Exercise description
The expected output is every entry, repeated word for word.

[Dataset records Boundary: Start]

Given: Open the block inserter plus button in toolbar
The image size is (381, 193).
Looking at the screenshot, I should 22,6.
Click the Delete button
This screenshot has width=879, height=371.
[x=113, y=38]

[Dataset records Boundary: End]

Exercise solution
Given: Open the block inserter plus button in toolbar
The image size is (381, 193).
Looking at the screenshot, I should 22,6.
Click the Delete button
This screenshot has width=879, height=371.
[x=113, y=38]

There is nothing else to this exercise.